課題一覧
1. 木造小学校の見学記から、「最寄りのバス停から徒歩40分ととても行きずらい場所、しかも年に3回しか見学の」から「てくと歩いて来た甲斐がありました(笑)」までの部分を、両端の語句も含めて一字一句そのまま書き写してください。
2. 木造小学校の見学記を読み、次の問いに答えてください。
(a) 最寄りのバス停から徒歩で何分かかりますか。
(b) 見学の機会は年に何回ありますか。
(c) 設計者はどなたの事務所で修行しましたか。
3. 木造小学校の見学記の最後の文に続けて、その先を書き進めてください。

抜粋本文
───
学生の時にDOCOMOMOJapanでその存在を知り、ずっと見たかった木造の小学校。
最寄りのバス停から徒歩40分ととても行きずらい場所、しかも年に3回しか見学の
機会がない建築ですがやっとこ見ることができました。
建物を見て最初に感じた印象は「軽い」「明るい」、軽い明るいといえば鉄骨
造の特徴と思っていましたが、素材が木なのでさらに軽い印象。
こんな木造建築を1950年代に実現し未だに現役の小学校、これだけで猛暑の中てく
てくと歩いて来た甲斐がありました(笑)

設計は松村正恒さんによるもの、ライトの弟子にあたる土浦亀城さんの事務所で
修行をされた後、八幡浜市役所職員として多くの建物の設計をされた方です。

東校舎が特に魅力的でとても豊かな場所になっていました。
───
記録データ
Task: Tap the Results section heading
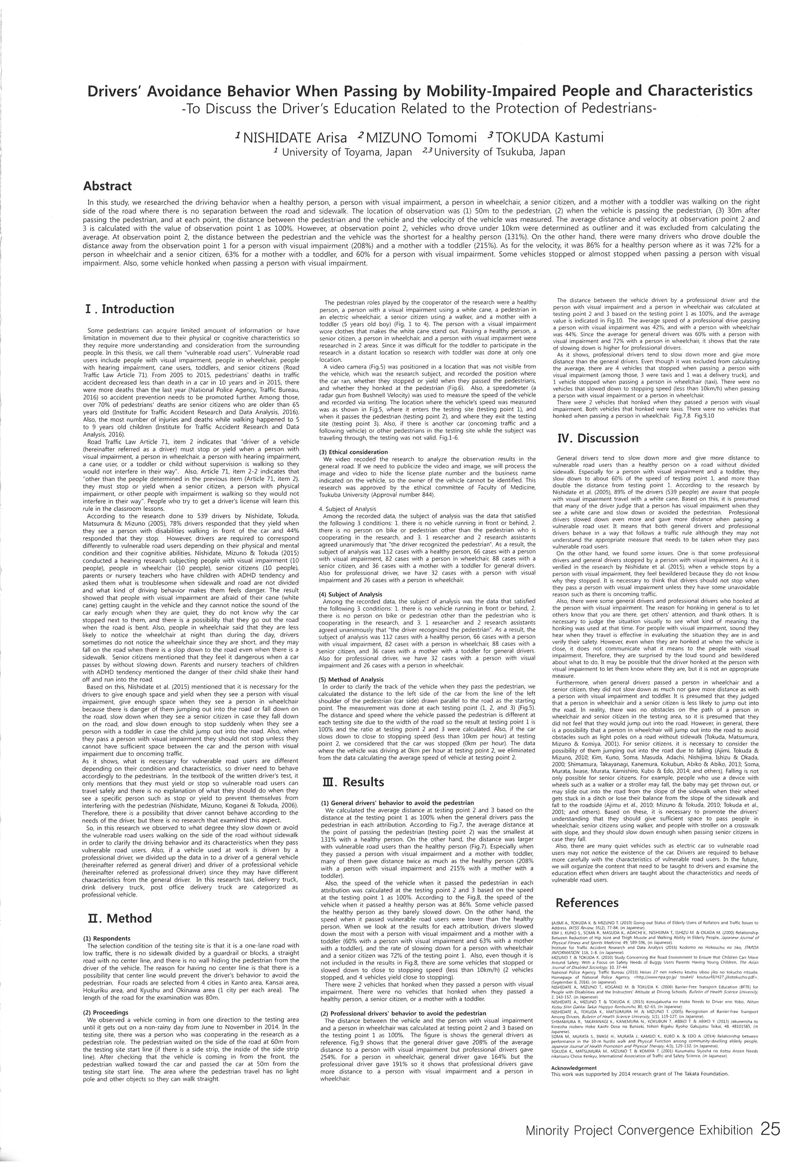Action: coord(353,782)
───
解答一覧
1.
最寄りのバス停から徒歩40分ととても行きずらい場所、しかも年に3回しか見学の
機会がない建築ですがやっとこ見ることができました。
建物を見て最初に感じた印象は「軽い」「明るい」、軽い明るいといえば鉄骨
造の特徴と思っていましたが、素材が木なのでさらに軽い印象。
こんな木造建築を1950年代に実現し未だに現役の小学校、これだけで猛暑の中てく
てくと歩いて来た甲斐がありました(笑)

2.
(a) 40分
(b) 3回
(c) 土浦亀城さんの事務所

3.
シンプルな架構にも関わらずとても豊かな空間が生まれているのは2つの理由
があると思いました。
ひとつは敷地の素晴らしさ、谷あいの小川の横に佇む校舎には水で冷やされた
涼しい風が吹き込み、窓一面に南側のミカン畑の風景を望む事ができます。
もう一つはスキップフロアを使った豊かな断面構成、廊下と教室の間に光庭を
挟む事で明るい学びの場が生まれています。

階踏み面350㎜蹴上110㎜と子供にも上りやすいおおらかな階段。

モダンな校舎に差し込まれたお伽話にでてきそうな遊び心たっぷりの図書室、
照明は山小屋にありそうなランプ、銀糸張りの天井、竹の輪切りで描かれた星座。
室内に飽きたら川面に張り出したベランダで風に吹かれて本を読む事もできます。
こんな素敵な図書室があったら一日中居てしまいますね(^^)
北欧の建築家アスプルンドの図書館のお話し部屋を思い出しました。

木造で明るく軽い素晴らしくモダンな建物を造り、その中に子供の想像力を刺激
するような物語のある空間をそっと挿し込む。
「日土小学校」かなり好みです!(笑)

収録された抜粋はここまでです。